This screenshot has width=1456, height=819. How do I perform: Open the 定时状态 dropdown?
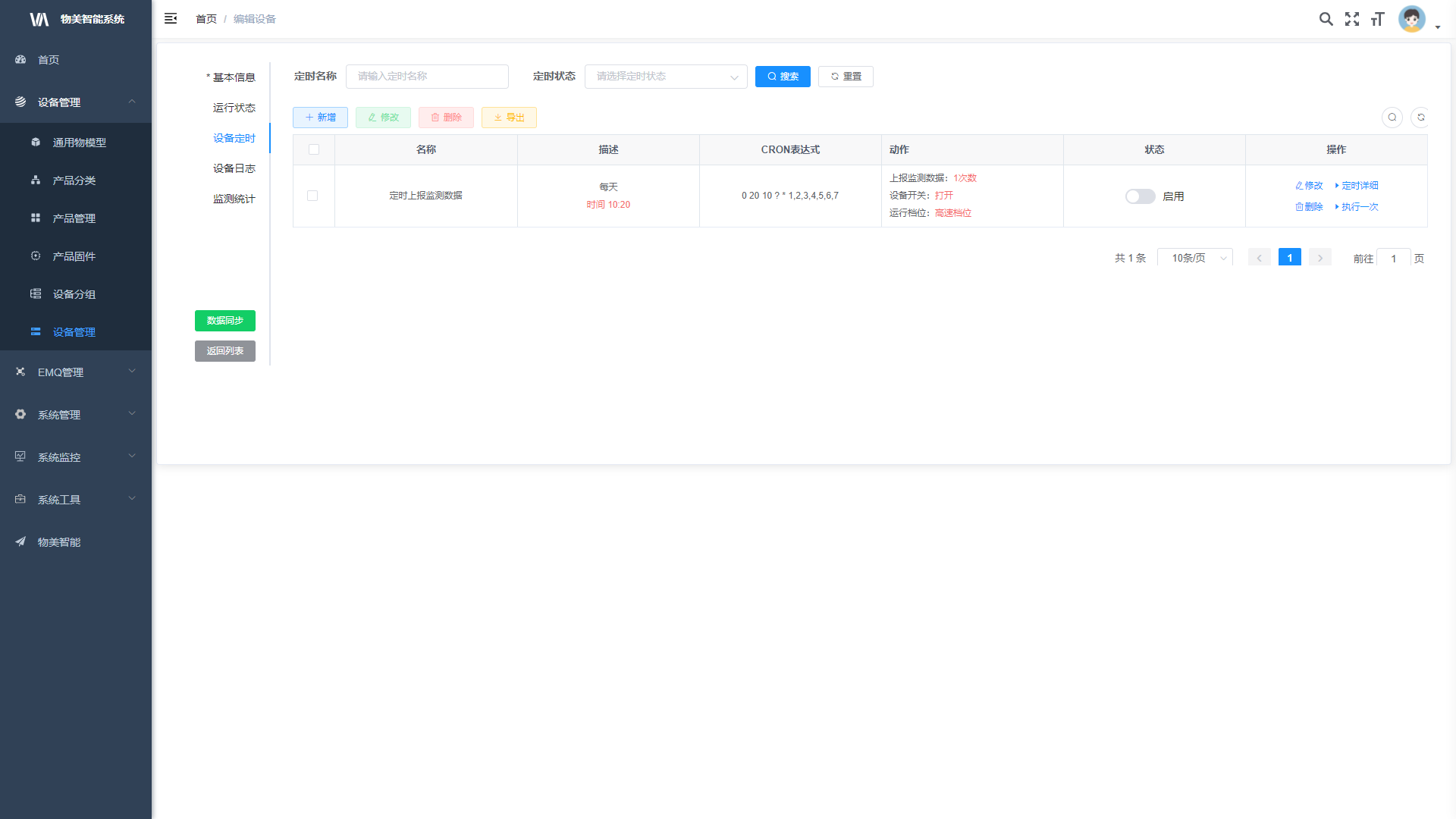[665, 77]
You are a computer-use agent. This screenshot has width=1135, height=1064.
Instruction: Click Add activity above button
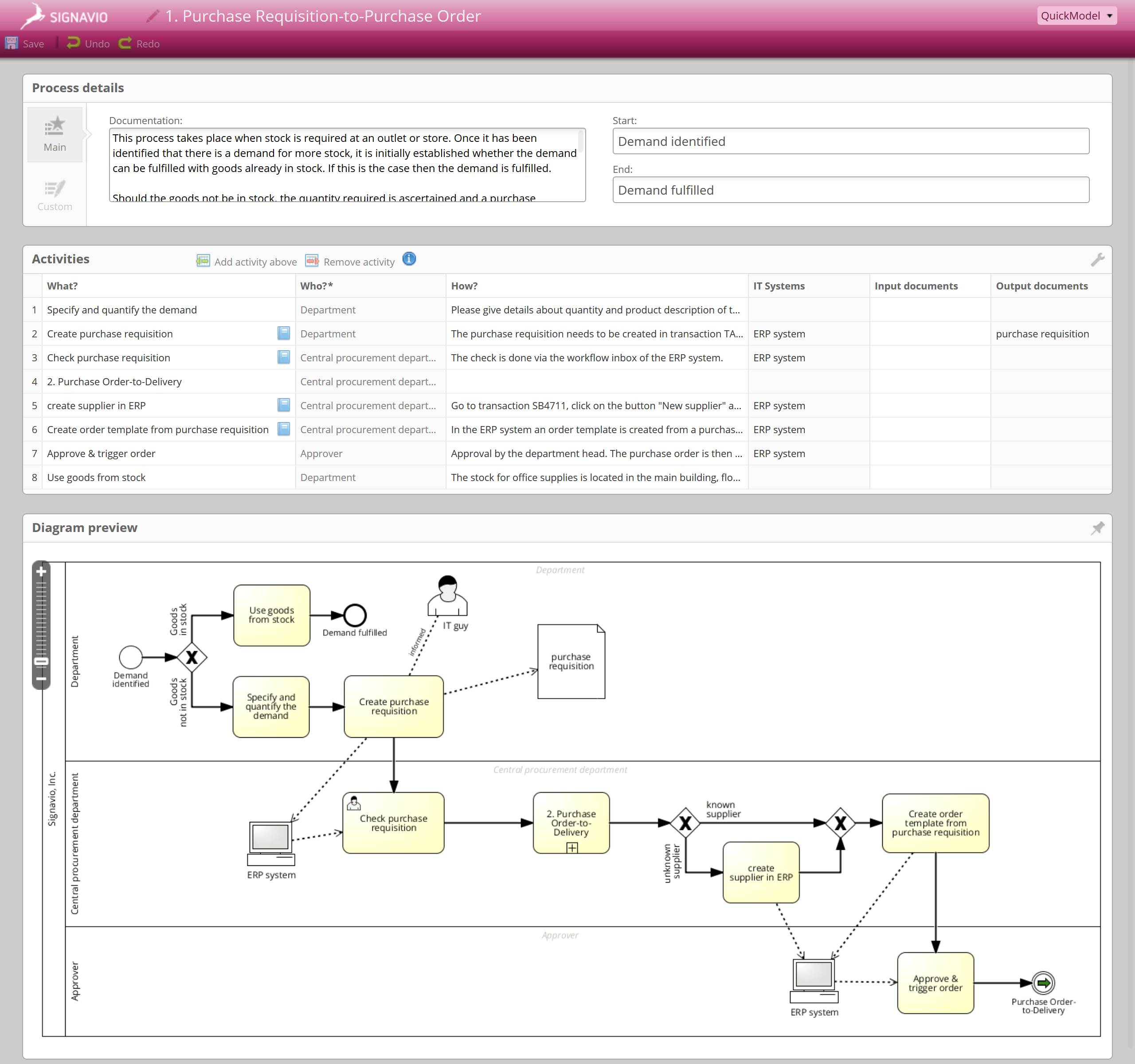point(247,262)
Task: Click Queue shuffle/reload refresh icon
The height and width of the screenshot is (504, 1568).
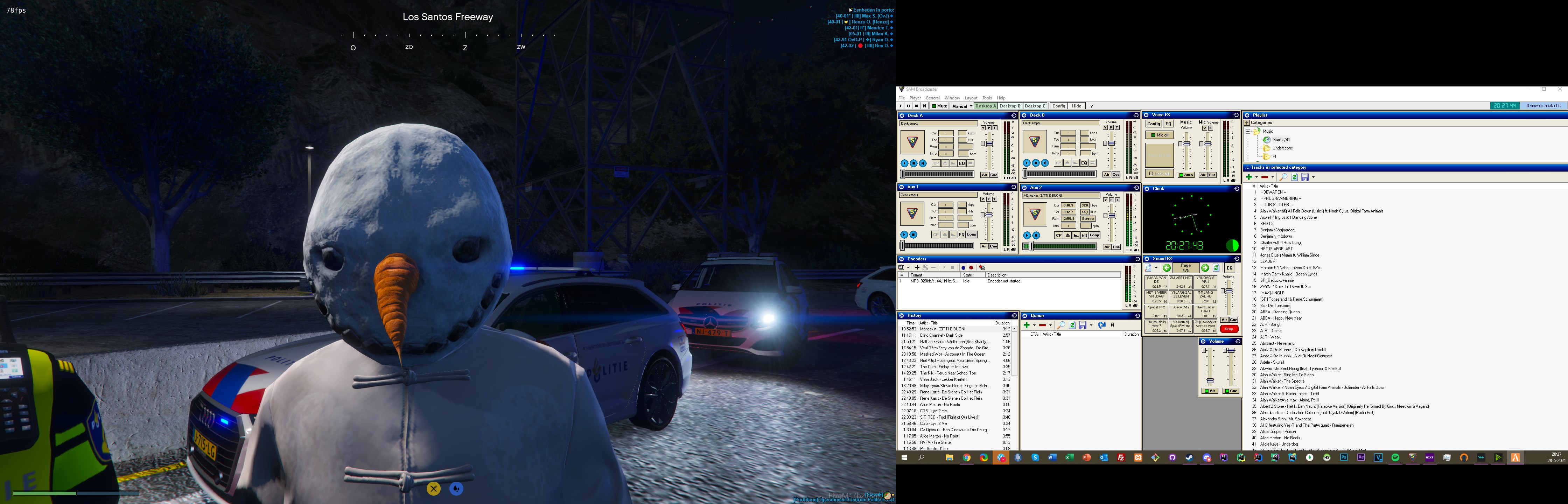Action: coord(1072,325)
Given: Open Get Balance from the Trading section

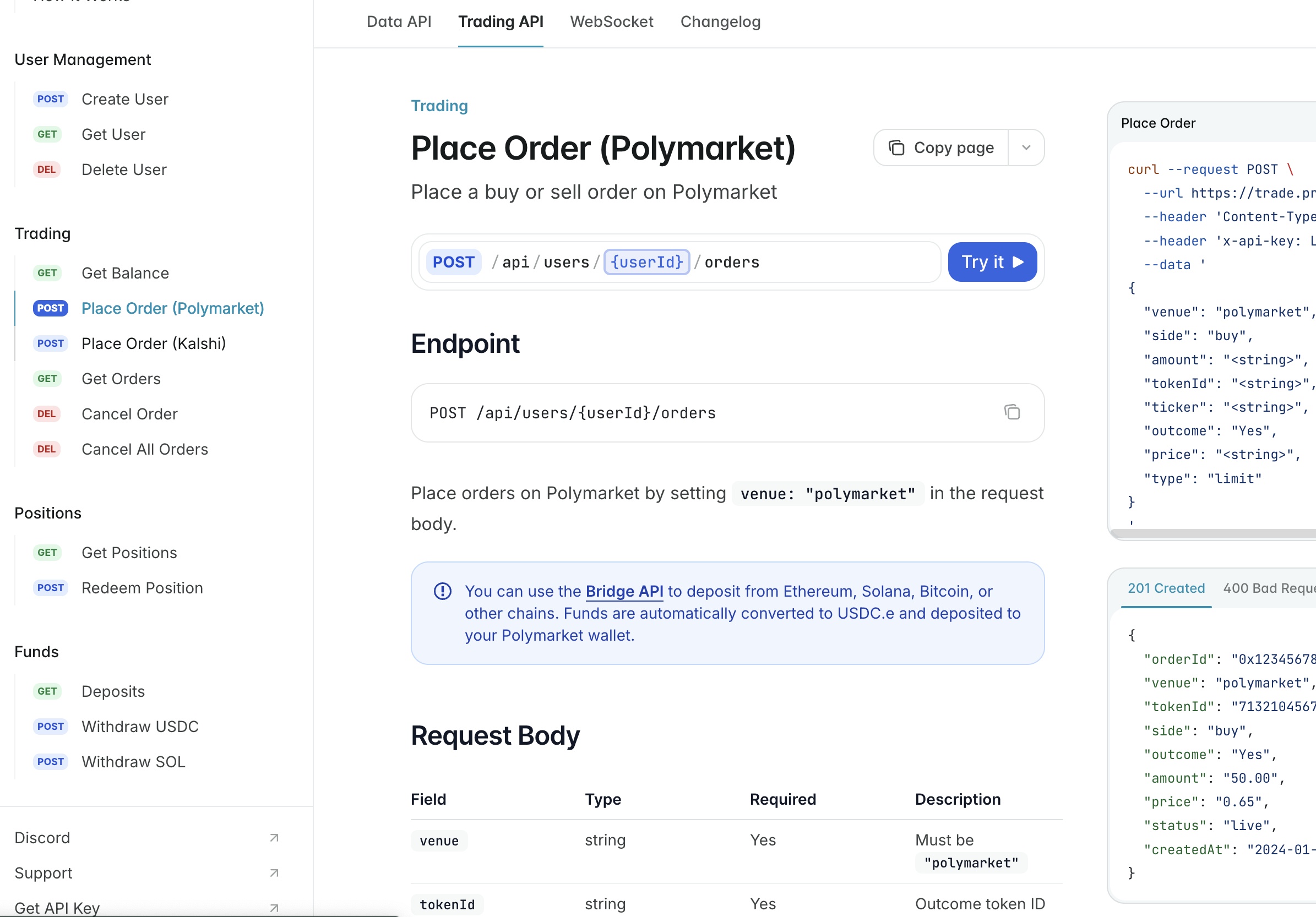Looking at the screenshot, I should pos(125,273).
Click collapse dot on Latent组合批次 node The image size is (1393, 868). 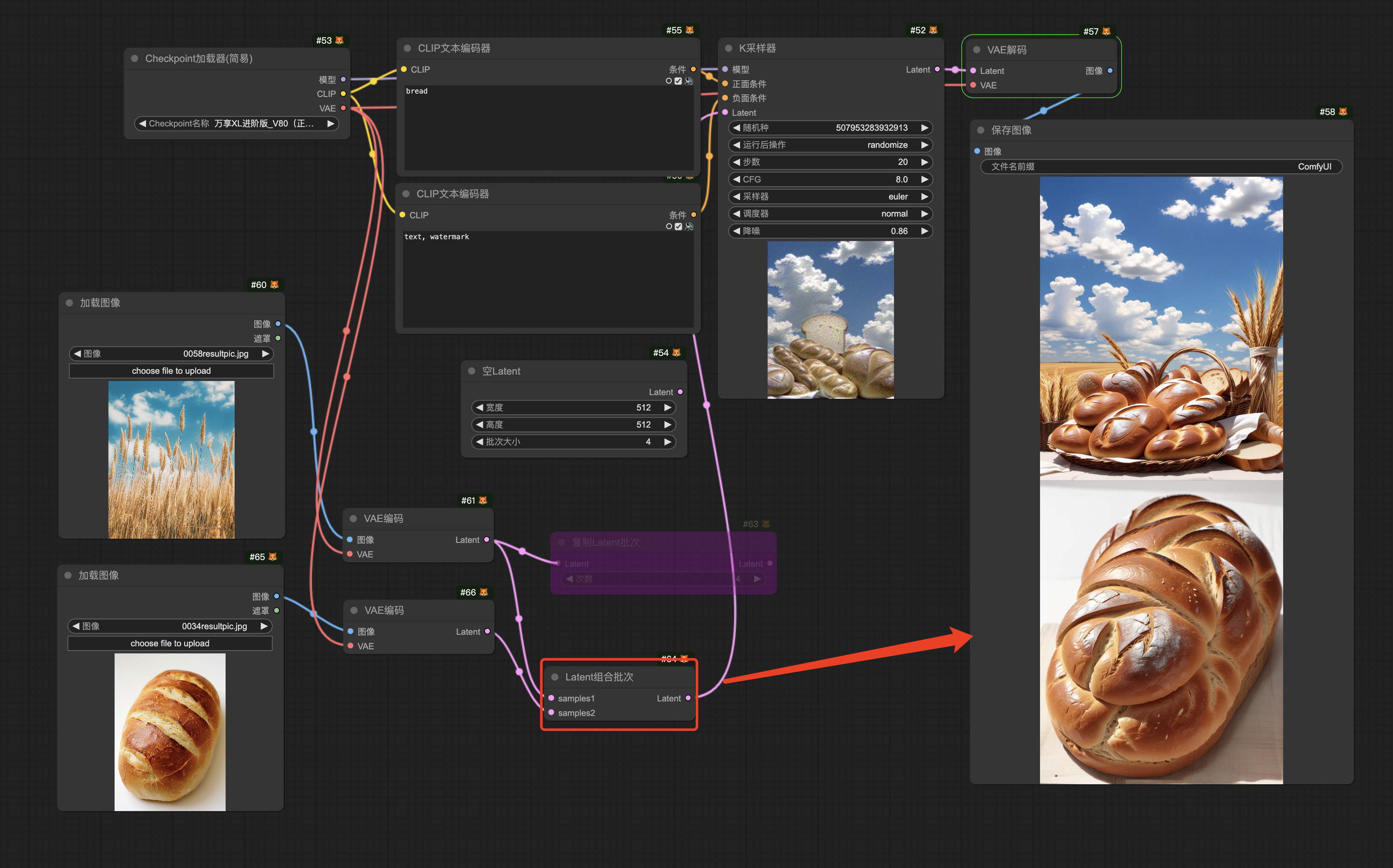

--------

#### Aim of the task
From the line containing "Given: Open Get" to the last line of the entries, copy every line exactly, including both ends, and leave out the pictures.

#### Exercise answer
Given: Open Get Balance from the Trading section

Looking at the screenshot, I should pos(125,273).
Click collapse dot on Latent组合批次 node The image size is (1393, 868). 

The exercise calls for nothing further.